Extracted material Block Start

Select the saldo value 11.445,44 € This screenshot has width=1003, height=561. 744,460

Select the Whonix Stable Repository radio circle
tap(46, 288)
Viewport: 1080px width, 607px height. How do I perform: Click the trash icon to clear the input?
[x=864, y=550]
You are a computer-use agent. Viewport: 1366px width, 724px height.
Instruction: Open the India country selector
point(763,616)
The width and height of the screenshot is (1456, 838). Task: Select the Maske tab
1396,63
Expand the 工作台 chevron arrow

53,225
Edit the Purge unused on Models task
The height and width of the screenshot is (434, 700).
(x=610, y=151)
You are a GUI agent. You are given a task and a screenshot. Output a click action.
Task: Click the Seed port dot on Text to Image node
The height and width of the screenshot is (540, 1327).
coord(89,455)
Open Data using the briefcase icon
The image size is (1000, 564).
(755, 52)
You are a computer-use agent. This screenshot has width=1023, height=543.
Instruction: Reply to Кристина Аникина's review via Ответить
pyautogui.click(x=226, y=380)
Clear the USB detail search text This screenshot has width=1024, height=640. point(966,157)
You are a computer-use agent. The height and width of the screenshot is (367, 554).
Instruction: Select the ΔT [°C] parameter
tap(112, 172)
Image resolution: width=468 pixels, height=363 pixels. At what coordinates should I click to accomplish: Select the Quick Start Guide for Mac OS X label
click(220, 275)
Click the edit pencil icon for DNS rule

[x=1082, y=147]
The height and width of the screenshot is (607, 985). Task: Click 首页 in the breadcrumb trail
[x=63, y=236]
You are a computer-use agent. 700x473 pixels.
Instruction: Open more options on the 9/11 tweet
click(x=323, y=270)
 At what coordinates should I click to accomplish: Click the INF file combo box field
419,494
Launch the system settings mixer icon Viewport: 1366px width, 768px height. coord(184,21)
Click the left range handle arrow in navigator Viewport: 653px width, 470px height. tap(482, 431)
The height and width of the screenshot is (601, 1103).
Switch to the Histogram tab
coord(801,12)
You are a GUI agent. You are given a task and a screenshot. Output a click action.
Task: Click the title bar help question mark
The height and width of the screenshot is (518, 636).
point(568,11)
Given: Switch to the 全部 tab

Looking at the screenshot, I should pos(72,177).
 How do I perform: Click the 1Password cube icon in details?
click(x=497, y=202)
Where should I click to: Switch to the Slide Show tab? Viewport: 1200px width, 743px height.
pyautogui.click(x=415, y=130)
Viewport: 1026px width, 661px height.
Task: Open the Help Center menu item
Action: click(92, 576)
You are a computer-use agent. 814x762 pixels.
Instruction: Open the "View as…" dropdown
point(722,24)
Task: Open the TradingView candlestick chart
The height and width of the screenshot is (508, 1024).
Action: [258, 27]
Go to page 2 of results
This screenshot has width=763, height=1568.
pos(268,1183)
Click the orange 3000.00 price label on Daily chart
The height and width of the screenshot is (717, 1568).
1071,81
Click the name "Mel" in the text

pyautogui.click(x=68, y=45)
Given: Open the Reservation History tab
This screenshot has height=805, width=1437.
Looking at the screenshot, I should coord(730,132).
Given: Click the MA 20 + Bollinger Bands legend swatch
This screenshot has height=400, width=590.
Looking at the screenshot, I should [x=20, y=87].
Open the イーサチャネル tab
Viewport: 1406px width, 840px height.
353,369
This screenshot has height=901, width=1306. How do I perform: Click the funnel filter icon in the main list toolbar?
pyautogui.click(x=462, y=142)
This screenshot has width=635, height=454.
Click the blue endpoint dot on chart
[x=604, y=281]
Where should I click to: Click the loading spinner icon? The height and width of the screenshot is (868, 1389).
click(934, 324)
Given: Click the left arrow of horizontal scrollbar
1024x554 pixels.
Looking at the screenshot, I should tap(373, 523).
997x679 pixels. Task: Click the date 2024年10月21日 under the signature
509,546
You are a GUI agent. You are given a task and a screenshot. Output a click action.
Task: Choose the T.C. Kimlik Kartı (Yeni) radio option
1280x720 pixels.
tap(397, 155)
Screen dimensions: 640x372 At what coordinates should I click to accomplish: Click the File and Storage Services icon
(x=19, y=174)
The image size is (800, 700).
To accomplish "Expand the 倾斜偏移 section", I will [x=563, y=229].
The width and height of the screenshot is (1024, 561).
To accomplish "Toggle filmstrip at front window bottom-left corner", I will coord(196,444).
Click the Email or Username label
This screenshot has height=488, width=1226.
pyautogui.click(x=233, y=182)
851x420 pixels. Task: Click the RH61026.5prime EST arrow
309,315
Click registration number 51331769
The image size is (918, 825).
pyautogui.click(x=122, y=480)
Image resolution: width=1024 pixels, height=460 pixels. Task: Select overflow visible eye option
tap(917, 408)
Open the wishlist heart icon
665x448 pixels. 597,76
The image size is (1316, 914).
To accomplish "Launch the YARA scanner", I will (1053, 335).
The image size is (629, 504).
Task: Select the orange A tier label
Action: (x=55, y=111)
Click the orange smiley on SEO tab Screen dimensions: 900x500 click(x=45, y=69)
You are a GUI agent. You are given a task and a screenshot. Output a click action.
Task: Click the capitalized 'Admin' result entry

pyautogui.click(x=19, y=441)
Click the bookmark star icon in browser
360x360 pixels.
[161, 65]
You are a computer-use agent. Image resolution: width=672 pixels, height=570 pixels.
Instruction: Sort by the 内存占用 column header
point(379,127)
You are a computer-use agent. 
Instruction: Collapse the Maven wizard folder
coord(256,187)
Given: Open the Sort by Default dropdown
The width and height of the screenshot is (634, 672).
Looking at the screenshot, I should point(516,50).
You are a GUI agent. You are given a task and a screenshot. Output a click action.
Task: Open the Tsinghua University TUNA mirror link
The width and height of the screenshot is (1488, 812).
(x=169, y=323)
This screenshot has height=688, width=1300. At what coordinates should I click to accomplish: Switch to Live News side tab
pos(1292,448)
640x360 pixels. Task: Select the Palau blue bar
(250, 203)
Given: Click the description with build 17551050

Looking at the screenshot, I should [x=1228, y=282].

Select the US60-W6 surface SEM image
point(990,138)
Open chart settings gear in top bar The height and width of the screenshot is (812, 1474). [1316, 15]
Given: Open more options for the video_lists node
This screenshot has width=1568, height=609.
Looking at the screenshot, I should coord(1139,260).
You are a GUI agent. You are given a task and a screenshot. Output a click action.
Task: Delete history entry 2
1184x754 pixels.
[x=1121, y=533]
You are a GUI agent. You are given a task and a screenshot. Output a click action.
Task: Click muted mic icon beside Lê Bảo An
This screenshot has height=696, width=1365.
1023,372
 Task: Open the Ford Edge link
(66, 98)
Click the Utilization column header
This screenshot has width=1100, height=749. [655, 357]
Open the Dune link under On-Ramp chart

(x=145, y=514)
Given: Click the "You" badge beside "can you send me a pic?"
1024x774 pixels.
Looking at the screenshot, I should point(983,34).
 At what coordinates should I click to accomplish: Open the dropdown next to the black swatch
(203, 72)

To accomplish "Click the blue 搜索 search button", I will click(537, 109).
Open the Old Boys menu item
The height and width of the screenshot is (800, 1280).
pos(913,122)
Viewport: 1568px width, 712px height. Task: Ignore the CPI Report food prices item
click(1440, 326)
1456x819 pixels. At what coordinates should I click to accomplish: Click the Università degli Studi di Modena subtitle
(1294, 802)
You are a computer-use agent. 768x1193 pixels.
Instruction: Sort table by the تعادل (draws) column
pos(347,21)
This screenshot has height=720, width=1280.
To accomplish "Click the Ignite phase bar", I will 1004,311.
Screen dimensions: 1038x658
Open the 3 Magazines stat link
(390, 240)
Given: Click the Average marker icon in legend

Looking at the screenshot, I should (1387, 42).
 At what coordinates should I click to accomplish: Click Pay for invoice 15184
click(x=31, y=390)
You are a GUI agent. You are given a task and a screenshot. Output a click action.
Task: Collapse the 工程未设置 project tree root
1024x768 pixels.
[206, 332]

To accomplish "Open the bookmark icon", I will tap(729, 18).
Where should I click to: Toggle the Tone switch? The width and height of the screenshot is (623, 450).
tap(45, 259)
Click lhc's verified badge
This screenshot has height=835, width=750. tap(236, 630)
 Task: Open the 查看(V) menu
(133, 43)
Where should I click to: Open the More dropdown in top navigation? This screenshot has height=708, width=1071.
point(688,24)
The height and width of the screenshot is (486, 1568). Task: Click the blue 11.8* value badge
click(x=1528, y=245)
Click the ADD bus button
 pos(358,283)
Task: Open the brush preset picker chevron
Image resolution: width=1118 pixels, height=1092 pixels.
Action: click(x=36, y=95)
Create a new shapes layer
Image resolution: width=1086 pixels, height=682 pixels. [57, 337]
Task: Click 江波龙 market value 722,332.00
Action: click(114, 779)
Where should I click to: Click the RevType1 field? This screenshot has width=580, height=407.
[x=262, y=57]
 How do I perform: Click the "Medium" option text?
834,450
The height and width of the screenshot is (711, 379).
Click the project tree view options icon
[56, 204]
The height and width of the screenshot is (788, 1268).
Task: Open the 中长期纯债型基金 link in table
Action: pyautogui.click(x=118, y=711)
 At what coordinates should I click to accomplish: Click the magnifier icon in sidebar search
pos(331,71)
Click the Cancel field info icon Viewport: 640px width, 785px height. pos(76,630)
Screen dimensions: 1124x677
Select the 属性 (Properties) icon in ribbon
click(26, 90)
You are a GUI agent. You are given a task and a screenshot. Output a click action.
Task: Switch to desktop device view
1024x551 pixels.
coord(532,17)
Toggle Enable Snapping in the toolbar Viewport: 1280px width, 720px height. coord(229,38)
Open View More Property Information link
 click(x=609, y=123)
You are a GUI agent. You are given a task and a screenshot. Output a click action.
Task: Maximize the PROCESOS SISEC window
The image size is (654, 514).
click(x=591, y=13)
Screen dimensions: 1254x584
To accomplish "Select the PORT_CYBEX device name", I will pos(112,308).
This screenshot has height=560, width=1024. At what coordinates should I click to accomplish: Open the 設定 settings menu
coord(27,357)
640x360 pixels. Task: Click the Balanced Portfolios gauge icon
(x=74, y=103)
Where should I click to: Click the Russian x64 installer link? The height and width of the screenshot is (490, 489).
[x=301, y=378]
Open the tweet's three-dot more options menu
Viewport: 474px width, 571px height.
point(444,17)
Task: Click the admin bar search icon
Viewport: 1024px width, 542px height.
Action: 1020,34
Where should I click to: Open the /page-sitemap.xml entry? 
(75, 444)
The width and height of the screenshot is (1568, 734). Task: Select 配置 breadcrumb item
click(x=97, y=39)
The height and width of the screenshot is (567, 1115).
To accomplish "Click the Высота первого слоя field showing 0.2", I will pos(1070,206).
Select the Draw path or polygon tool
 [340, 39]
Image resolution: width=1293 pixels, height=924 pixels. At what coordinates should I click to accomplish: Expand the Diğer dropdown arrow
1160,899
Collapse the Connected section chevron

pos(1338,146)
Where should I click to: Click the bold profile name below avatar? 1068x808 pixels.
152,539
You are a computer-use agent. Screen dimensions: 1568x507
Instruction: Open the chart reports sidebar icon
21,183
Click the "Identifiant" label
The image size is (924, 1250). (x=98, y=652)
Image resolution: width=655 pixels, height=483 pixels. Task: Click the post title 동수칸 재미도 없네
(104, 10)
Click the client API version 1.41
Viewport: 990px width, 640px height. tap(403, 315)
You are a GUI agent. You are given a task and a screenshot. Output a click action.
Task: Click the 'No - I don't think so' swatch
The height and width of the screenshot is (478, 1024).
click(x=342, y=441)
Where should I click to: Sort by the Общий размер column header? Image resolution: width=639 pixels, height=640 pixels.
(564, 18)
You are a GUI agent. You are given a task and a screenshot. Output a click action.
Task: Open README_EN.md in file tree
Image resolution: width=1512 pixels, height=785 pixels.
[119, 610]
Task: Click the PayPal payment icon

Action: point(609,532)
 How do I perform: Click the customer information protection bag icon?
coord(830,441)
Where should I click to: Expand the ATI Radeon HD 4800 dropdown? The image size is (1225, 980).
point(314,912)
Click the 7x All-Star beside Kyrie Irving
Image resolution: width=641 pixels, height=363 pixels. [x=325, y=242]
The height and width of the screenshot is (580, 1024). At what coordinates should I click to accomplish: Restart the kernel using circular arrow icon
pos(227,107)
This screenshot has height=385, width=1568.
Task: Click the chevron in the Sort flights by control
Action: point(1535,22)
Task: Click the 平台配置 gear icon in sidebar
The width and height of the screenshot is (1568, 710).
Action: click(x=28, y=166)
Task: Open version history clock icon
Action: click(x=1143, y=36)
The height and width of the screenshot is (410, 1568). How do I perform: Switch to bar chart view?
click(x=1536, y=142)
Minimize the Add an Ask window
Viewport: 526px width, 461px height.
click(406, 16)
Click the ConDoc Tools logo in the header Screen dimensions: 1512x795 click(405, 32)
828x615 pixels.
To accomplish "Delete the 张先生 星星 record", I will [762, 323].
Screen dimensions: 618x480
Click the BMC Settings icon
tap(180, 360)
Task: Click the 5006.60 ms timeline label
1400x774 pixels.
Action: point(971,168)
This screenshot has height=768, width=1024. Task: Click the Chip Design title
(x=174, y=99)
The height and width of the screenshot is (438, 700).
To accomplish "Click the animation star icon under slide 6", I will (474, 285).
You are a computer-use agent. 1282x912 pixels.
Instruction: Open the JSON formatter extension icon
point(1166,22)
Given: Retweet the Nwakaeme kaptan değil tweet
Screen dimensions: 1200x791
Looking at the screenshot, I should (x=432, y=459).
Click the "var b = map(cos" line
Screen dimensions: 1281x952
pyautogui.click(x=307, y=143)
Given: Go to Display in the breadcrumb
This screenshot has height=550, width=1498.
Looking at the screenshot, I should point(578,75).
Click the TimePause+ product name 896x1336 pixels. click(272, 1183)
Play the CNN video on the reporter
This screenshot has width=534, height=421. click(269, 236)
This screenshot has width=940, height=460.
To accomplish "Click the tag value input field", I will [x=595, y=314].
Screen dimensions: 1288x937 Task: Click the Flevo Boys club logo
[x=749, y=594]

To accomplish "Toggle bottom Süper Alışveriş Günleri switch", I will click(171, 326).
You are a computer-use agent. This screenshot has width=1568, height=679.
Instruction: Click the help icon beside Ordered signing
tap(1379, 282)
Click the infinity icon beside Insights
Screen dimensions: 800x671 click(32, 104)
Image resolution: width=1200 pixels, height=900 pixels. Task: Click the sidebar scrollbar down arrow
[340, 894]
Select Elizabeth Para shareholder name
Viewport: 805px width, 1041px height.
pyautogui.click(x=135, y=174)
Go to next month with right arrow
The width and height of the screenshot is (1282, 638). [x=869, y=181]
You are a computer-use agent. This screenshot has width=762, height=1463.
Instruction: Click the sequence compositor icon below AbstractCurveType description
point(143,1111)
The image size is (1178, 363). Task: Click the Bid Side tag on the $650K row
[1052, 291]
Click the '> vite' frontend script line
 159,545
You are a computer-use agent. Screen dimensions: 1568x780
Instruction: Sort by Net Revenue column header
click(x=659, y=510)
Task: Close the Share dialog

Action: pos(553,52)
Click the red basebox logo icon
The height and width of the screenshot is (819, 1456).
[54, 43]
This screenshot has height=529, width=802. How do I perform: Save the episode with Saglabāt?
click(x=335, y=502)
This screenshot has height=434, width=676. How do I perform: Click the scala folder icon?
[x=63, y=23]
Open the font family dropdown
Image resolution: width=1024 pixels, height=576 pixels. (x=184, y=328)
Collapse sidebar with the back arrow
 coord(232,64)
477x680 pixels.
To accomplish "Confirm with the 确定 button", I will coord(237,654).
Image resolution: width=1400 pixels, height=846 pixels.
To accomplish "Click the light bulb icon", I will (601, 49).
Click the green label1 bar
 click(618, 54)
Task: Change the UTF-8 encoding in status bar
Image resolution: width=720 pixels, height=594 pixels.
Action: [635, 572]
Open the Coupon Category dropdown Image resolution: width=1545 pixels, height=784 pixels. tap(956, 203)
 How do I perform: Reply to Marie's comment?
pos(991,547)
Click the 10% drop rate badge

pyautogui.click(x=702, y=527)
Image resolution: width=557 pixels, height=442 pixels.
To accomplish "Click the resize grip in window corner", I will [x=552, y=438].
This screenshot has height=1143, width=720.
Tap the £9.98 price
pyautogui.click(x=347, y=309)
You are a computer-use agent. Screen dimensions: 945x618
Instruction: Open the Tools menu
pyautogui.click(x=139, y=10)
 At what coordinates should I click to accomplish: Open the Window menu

Extracted material Block End

_The task:_ Select the lines from the entries that include the word "Delete".

_Exercise solution:_
Task: Delete history entry 2
To accomplish "Delete the 张先生 星星 record", I will [762, 323].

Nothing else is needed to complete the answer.